Data to use
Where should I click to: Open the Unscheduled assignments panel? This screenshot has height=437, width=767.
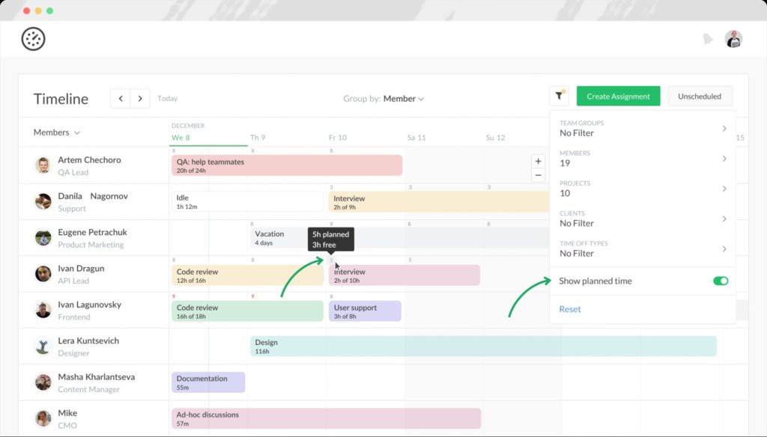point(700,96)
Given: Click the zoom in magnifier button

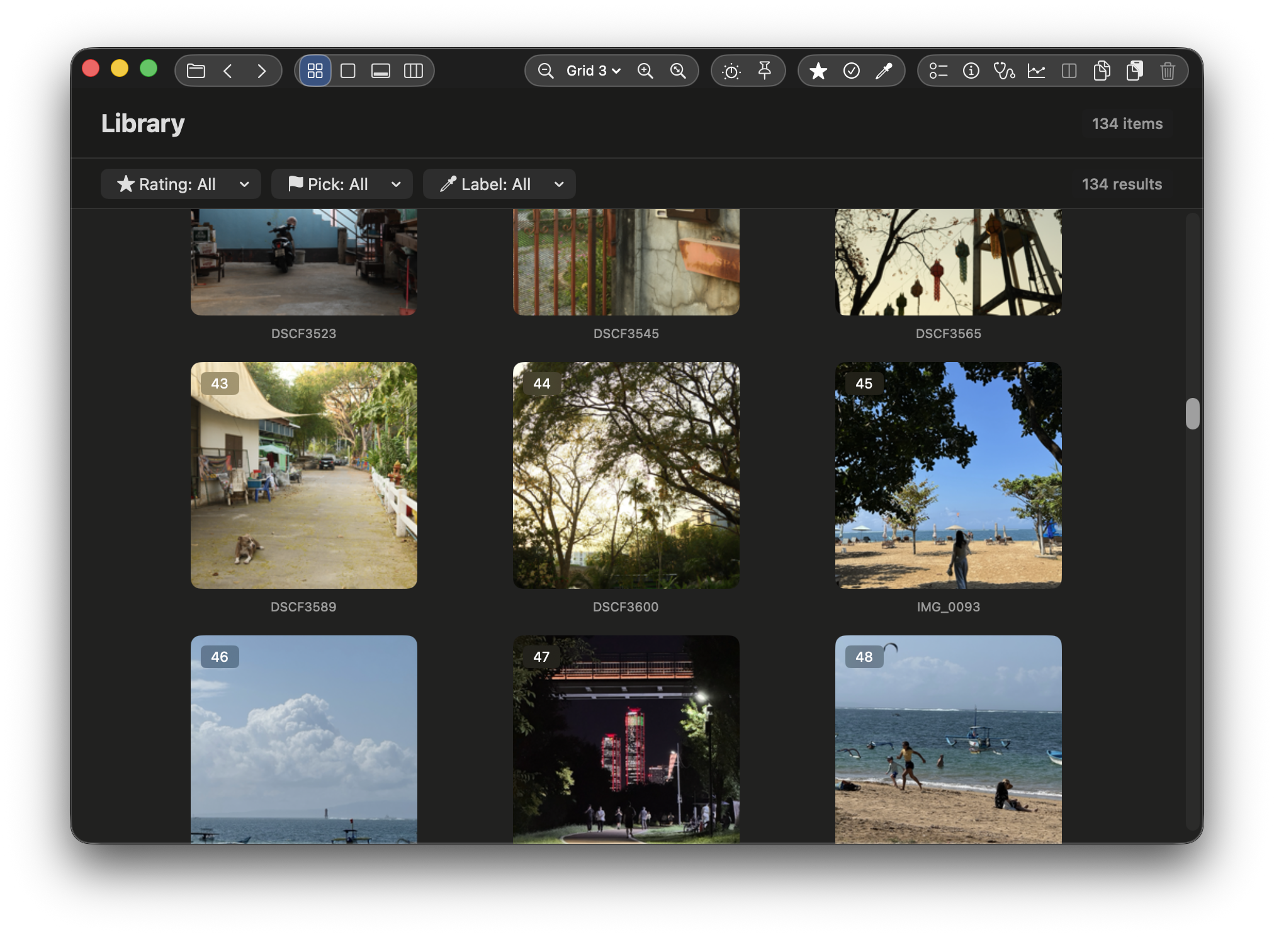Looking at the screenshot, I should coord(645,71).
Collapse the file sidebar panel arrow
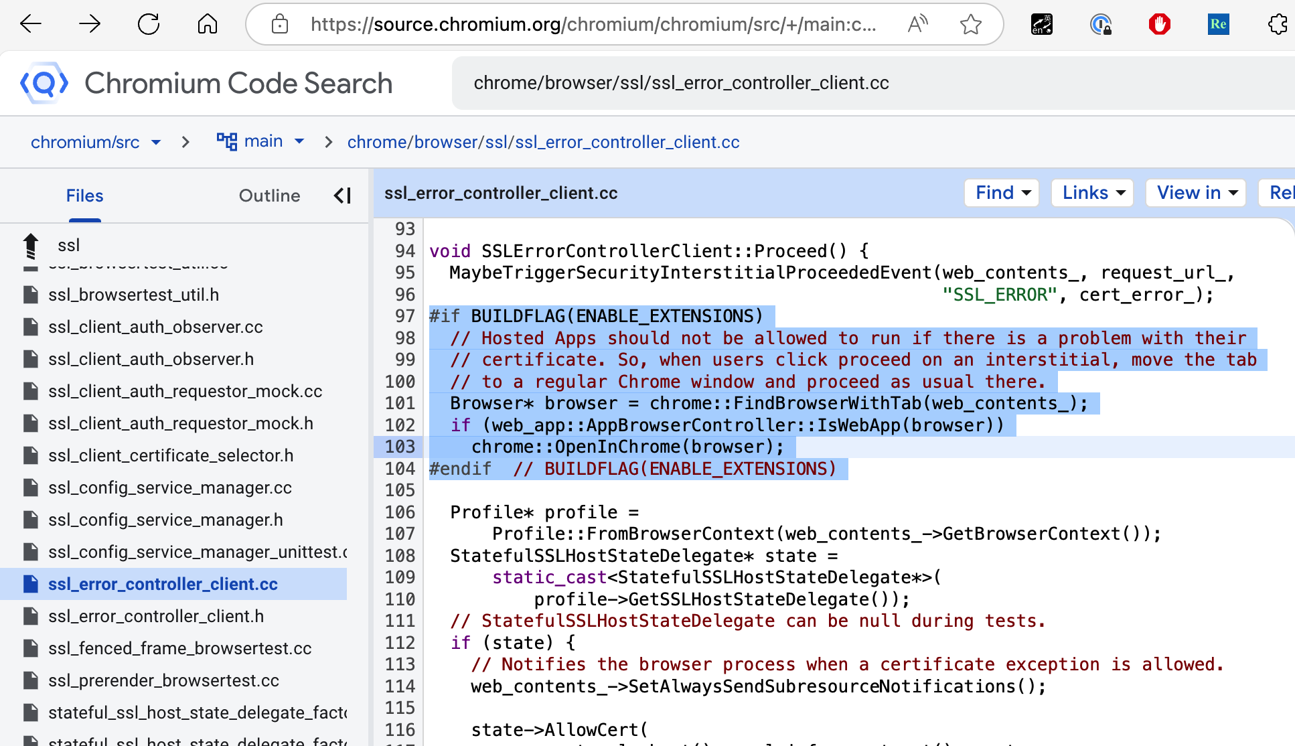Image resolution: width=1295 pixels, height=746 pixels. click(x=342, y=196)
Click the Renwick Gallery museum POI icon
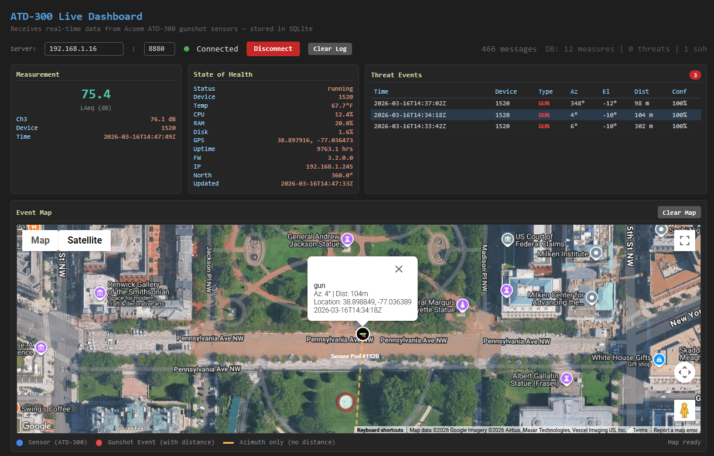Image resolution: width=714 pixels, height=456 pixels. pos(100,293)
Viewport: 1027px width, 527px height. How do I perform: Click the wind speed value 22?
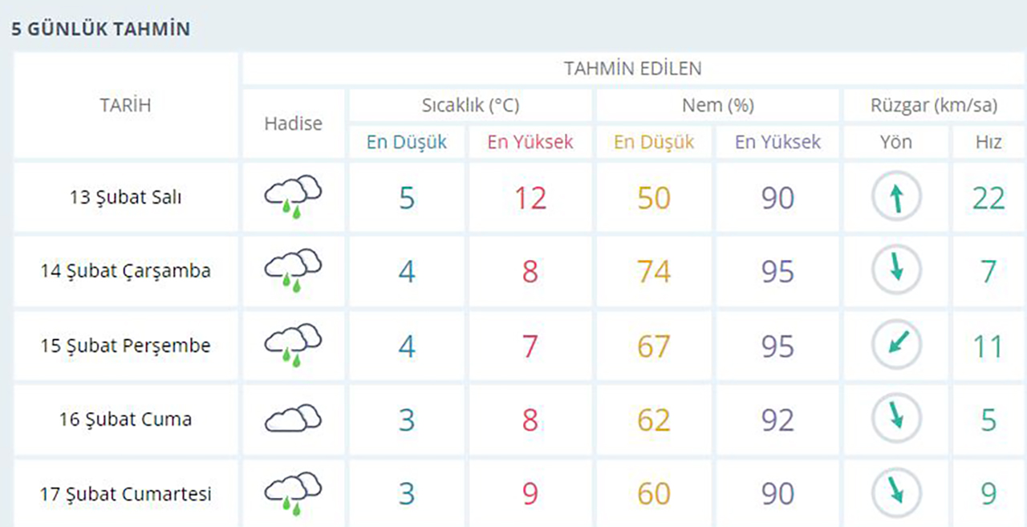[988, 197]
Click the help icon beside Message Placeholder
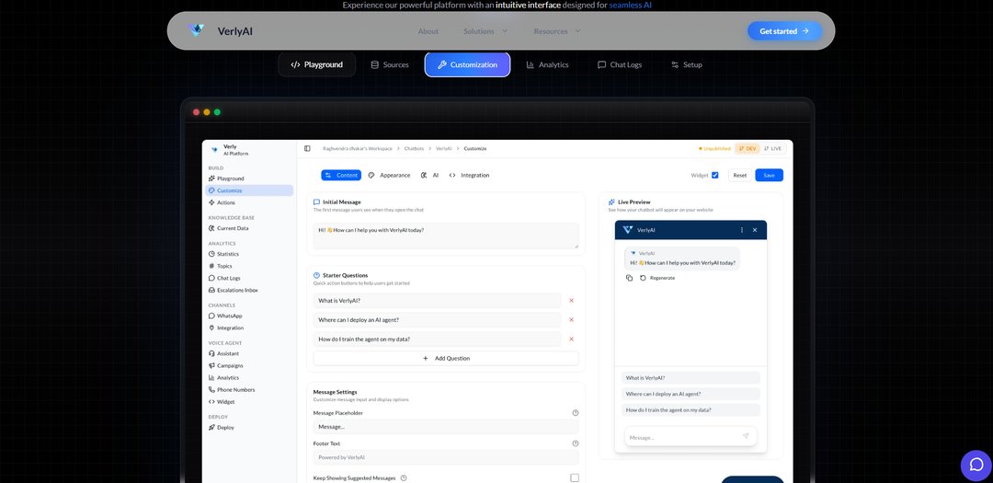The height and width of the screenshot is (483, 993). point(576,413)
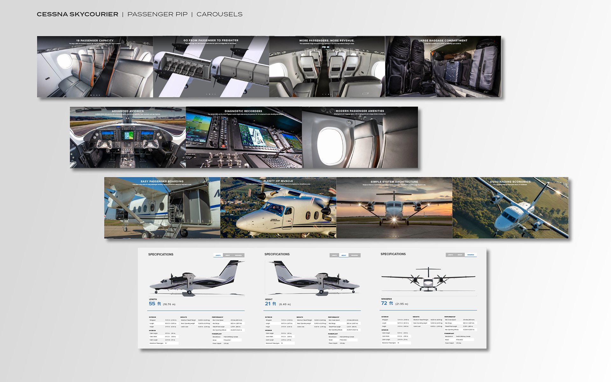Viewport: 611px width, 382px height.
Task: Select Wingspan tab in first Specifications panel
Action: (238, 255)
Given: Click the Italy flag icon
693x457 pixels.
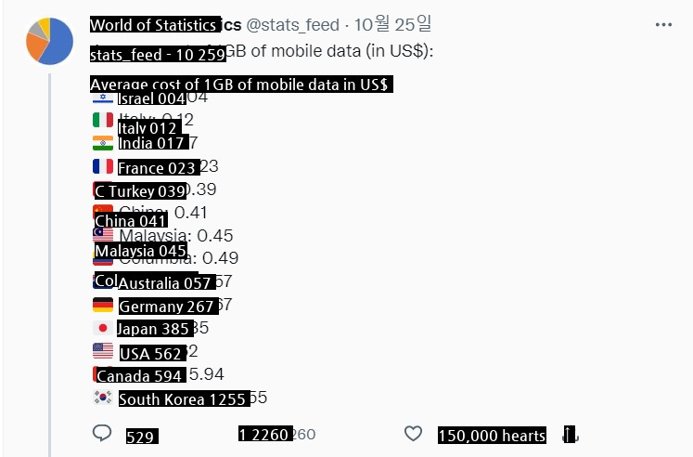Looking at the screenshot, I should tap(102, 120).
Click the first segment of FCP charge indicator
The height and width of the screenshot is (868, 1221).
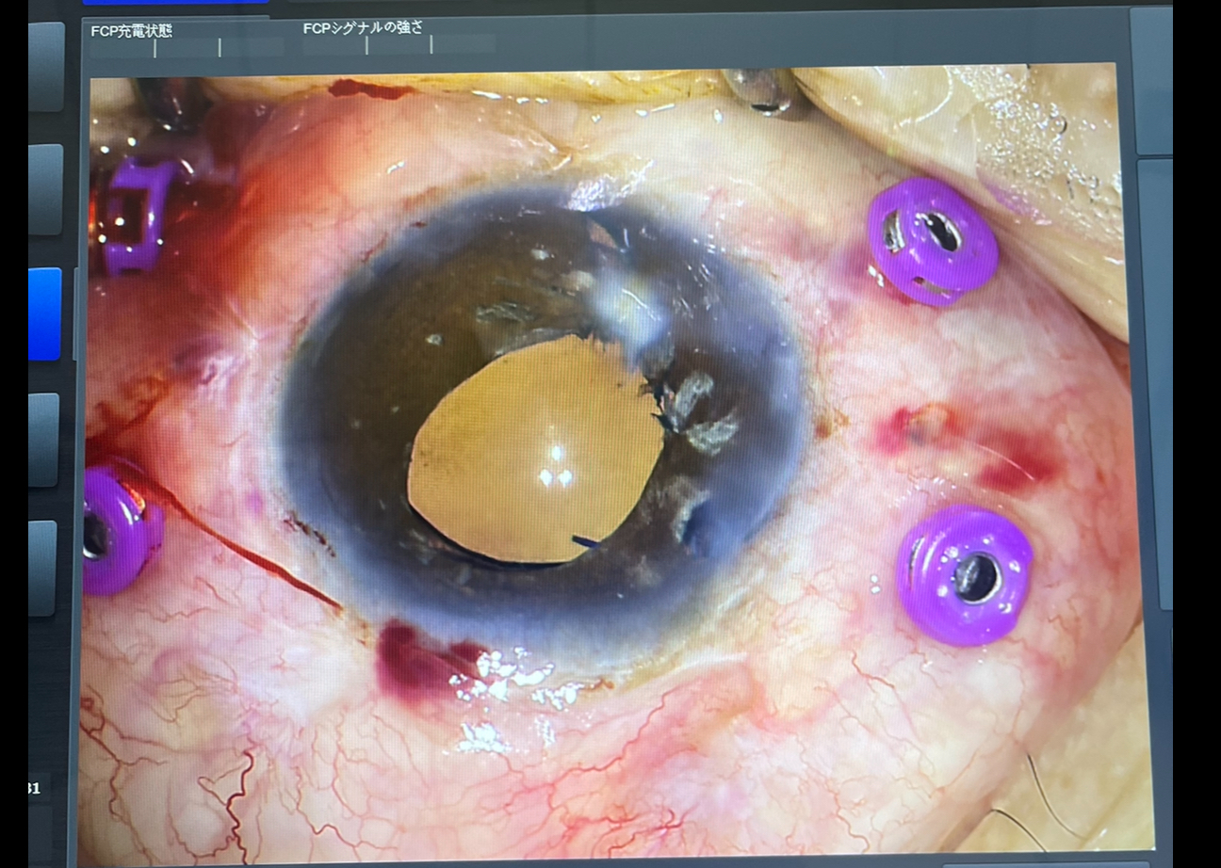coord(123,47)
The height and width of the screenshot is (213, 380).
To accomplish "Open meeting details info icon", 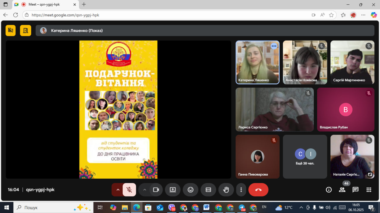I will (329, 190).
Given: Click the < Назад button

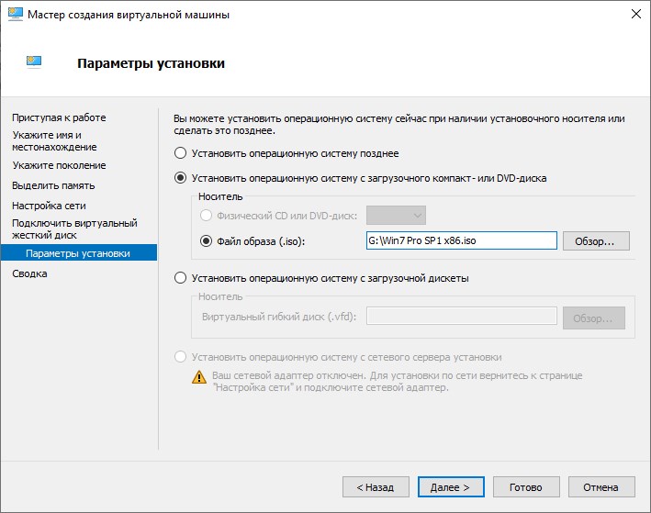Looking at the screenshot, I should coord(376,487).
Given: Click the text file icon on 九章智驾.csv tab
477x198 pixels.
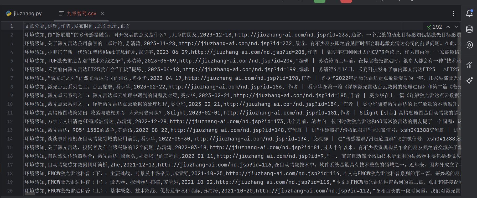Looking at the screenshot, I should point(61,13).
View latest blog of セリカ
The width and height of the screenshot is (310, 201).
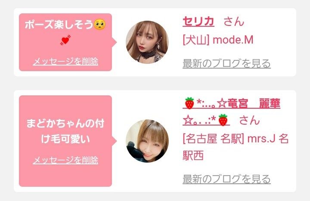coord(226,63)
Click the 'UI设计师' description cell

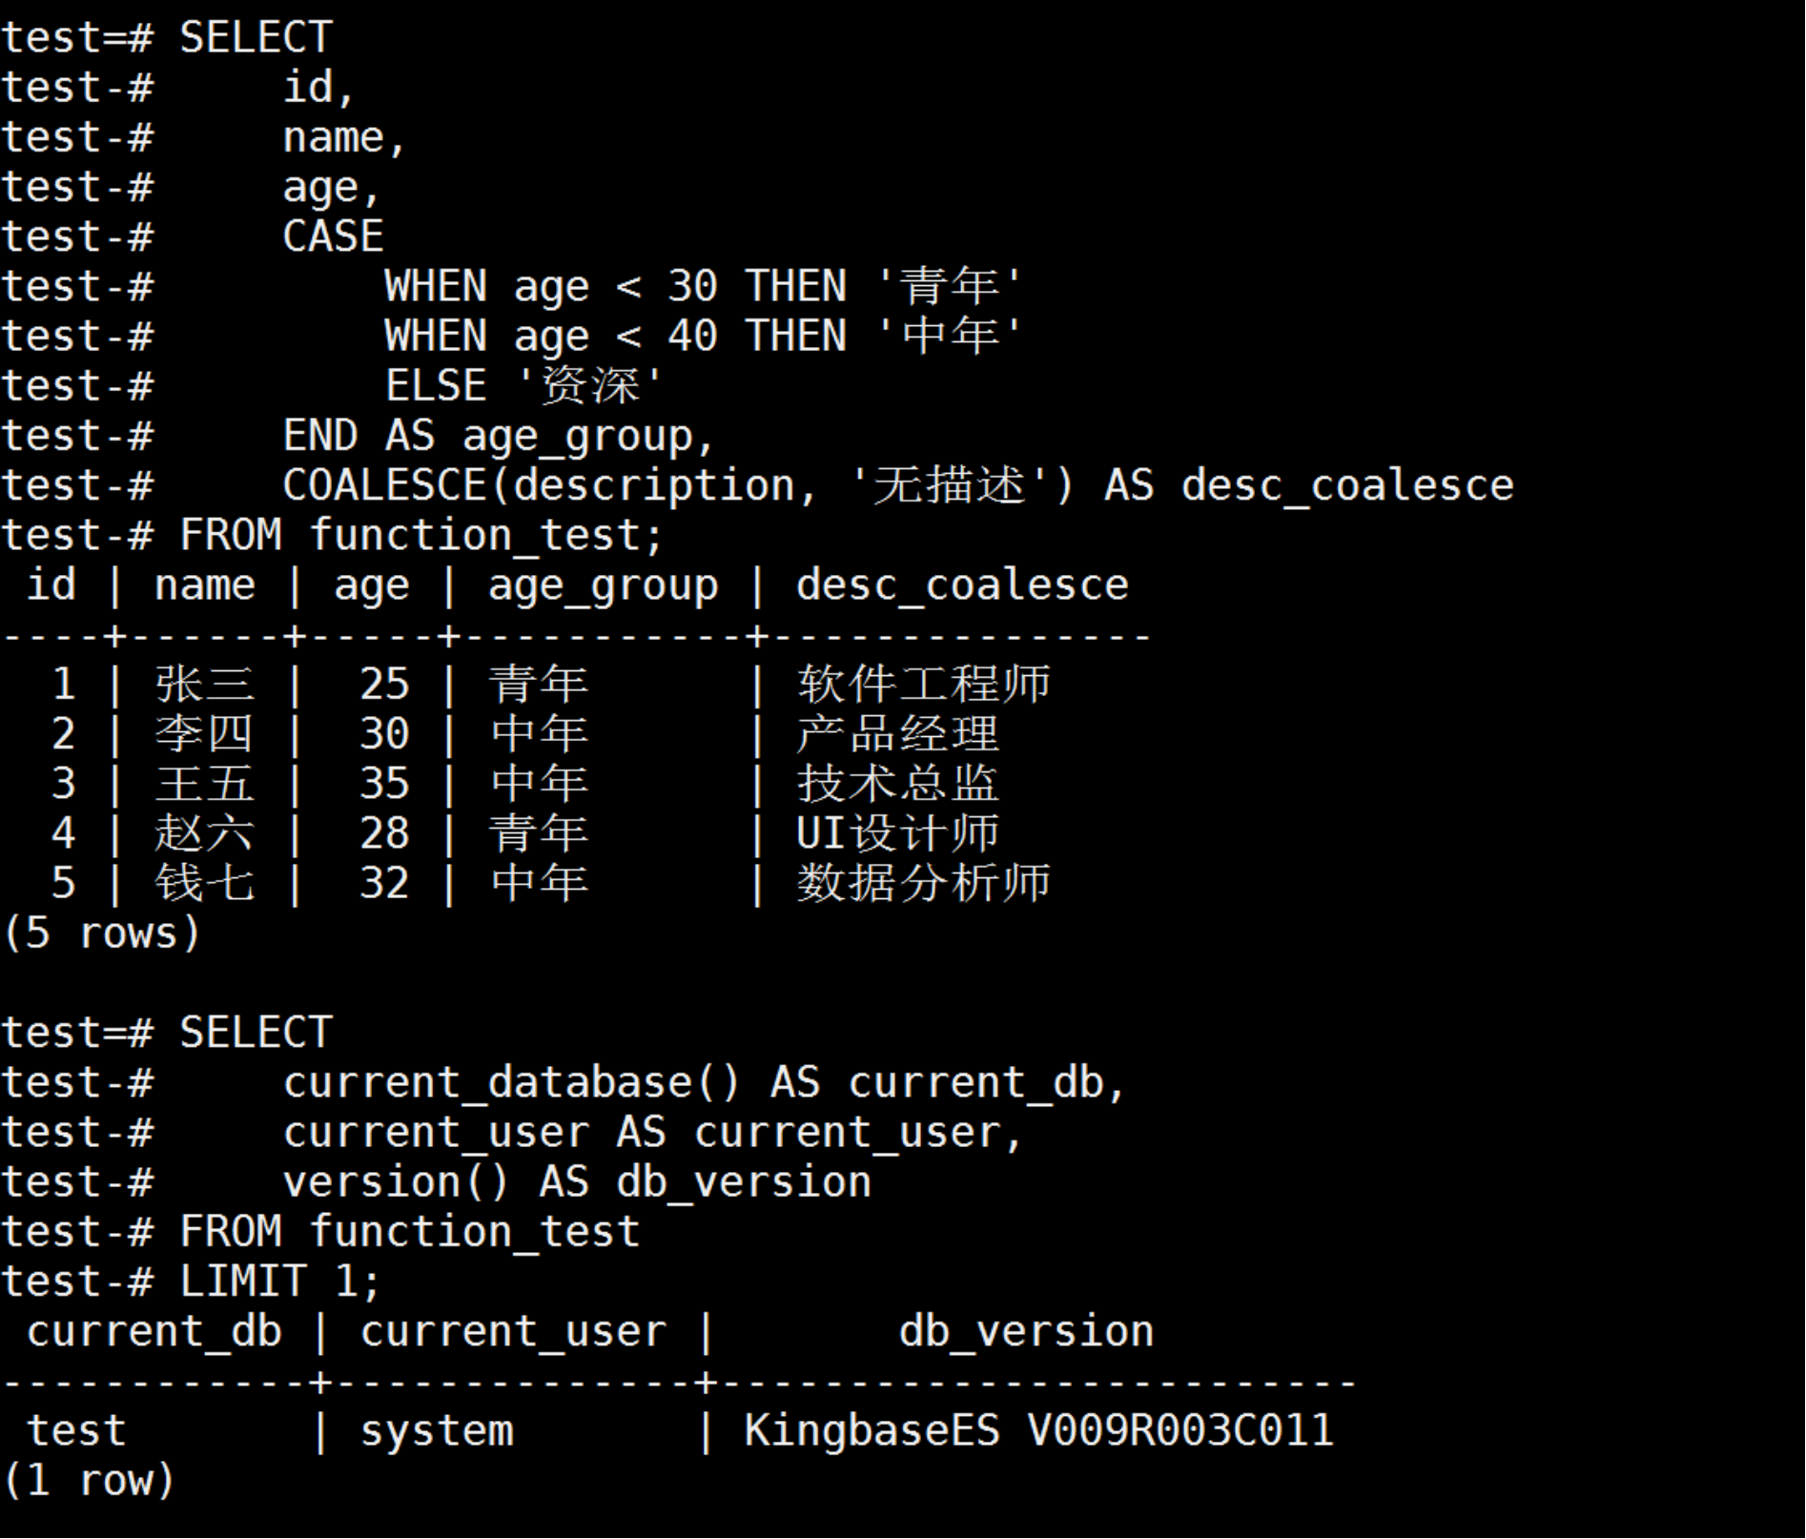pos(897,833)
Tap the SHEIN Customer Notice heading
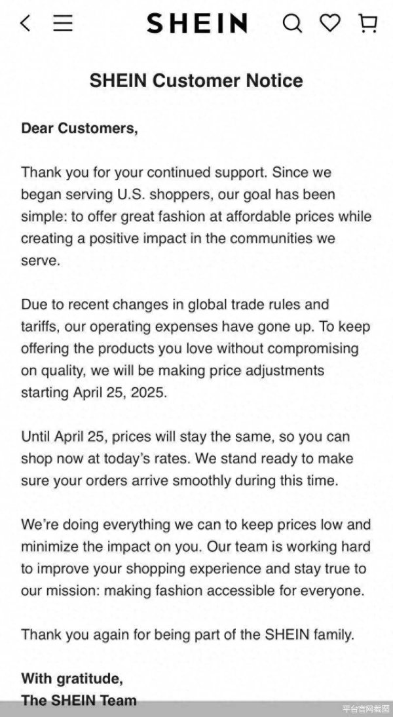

Exercise
Could you copy out the material from the line containing "Given: Click the < Назад button" through the line containing "pos(897,833)", both lines included, omitting the pictures?

Output for this task
Given: Click the < Назад button

Looking at the screenshot, I should coord(376,487).
Given: Click the text file icon on 九章智驾.csv tab
477x198 pixels.
Looking at the screenshot, I should point(61,13).
View latest blog of セリカ
The width and height of the screenshot is (310, 201).
coord(226,63)
Click the 'UI设计师' description cell

pos(897,833)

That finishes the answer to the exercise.